Week 4 Assignment

Please create an R Markdown file that provides a solution for #4, #5 and #6 in Automated Data Collection in R, chapter 8. Publish the R Markdown file to rpubs.com, and include links to your R Markdown file (in GitHub) and your rpubs.com URL In your assignment solution.

Due end of day Sunday September 20th.

4. Describe the types of strings that conform to the following regular expressions and construct an example that is matched by the regular expression.

(a) [0-9]+\\$

This means any number of digits in a sequence (there needs to be at least 1) followed or ending in a dollar-sign. We expect 1, 2, 3 and so on number of digits to show up if ending in a $, but a $ by itself, at the beginning of digits, following letters, etc. should not show up.
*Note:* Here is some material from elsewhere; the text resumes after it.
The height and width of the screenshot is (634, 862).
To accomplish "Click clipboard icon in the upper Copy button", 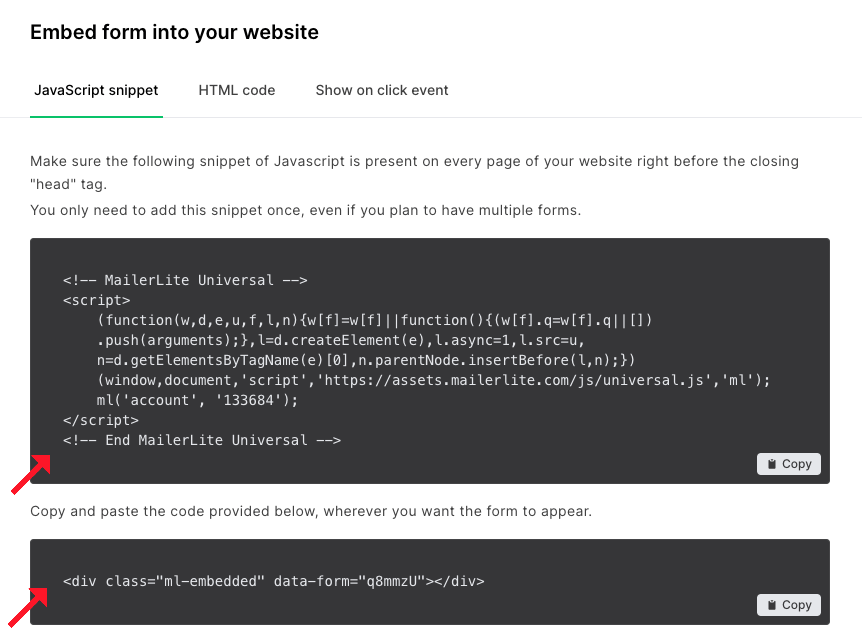I will click(771, 464).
We test this by setting teststr to the following: “123$ 9128 $1130 9876$ 77$ 01$ 8$ $Homer $ Simpson$”. We expect 123$, 9876$, 77$, 01$, and 8$ to be extracted. Let’s test that now.

library(stringr)
teststr <- "123$ 9128 $1130 9876$ 77$ 01$ 8$ $Homer $ Simpson$"
prob4a <- unlist(str_extract_all(teststr, "[0-9]+\\$"))
prob4a
## [1] "123$"  "9876$" "77$"   "01$"   "8$"

(b) \\b[a-z]{1,4}\\b

This means select any “word” that has a lowercase letter as the first, second, third or fourth character. So, the shortest match is a single lowercase letter and the longest is 4 lowercase letters. We set the following string to teststr to test: “A b be car doghouse b6 elks figtree brewpub Gate gr8t 9”. We expect b, be, car, elks, to be extracted. Let’s test that now.
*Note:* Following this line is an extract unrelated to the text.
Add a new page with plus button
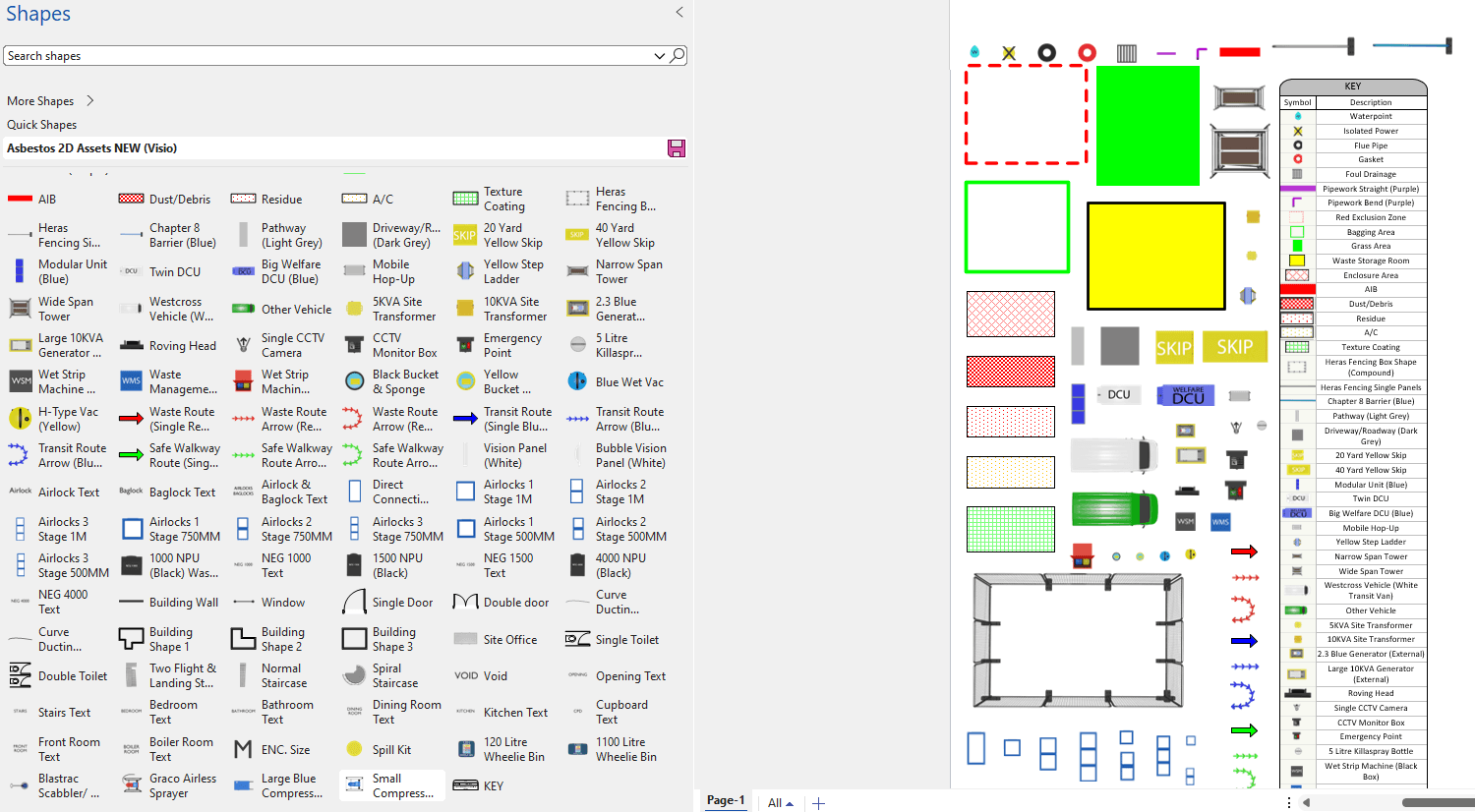This screenshot has height=812, width=1475. click(x=818, y=803)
teststr <- "A b be car doghouse b6 elks figtree brewpub Gate gr8t 9"
prob4b <- unlist(str_extract_all(teststr, "\\b[a-z]{1,4}\\b"))
prob4b
## [1] "b"    "be"   "car"  "elks"

(c) .*?\\.txt$

The period by itself means any character, the * means the preceding item will be matched zero or more times, the ? mark means the preceding item is optional and will be matched at most once, and \.txt$ means ending in “.txt”. This seems to add up to any string that ends in .txt no matter what is in front of it. I tried different ordering of the following string including ending with a.txt, car.txt, gatehouse.txt, 1492, fruit., and .txt. All the .txt examples returned the whole string, all the others zero.

teststr <- "a.txt b.txt cat.txt catfood.txt d E fruit. 999.txt 007.txt Hohoho 1492 gatehouse .txt"
prob4c <- unlist(str_extract_all(teststr, ".*?\\.txt$"))
prob4c
## [1] "a.txt b.txt cat.txt catfood.txt d E fruit. 999.txt 007.txt Hohoho 1492 gatehouse .txt"

(d) \\d{2}/\\d{2}/\\d{4}

Based on the example walkthrough in the text I was able to discern that this is close to an American date format with 99/99/9999. This brings me to two questions.

  1. I thought \ meant literally, so \. means a real period not any character. Why doesn’t \d mean a literal “d” as opposed to digit? The number of \ is confusing me.

  2. If we wanted to make this “date field” even better by limiting the values of the first 2 digits between 1 and 12 and the second two between 1 and 31, do we have to do this one digit at a time, or can we do the pair together?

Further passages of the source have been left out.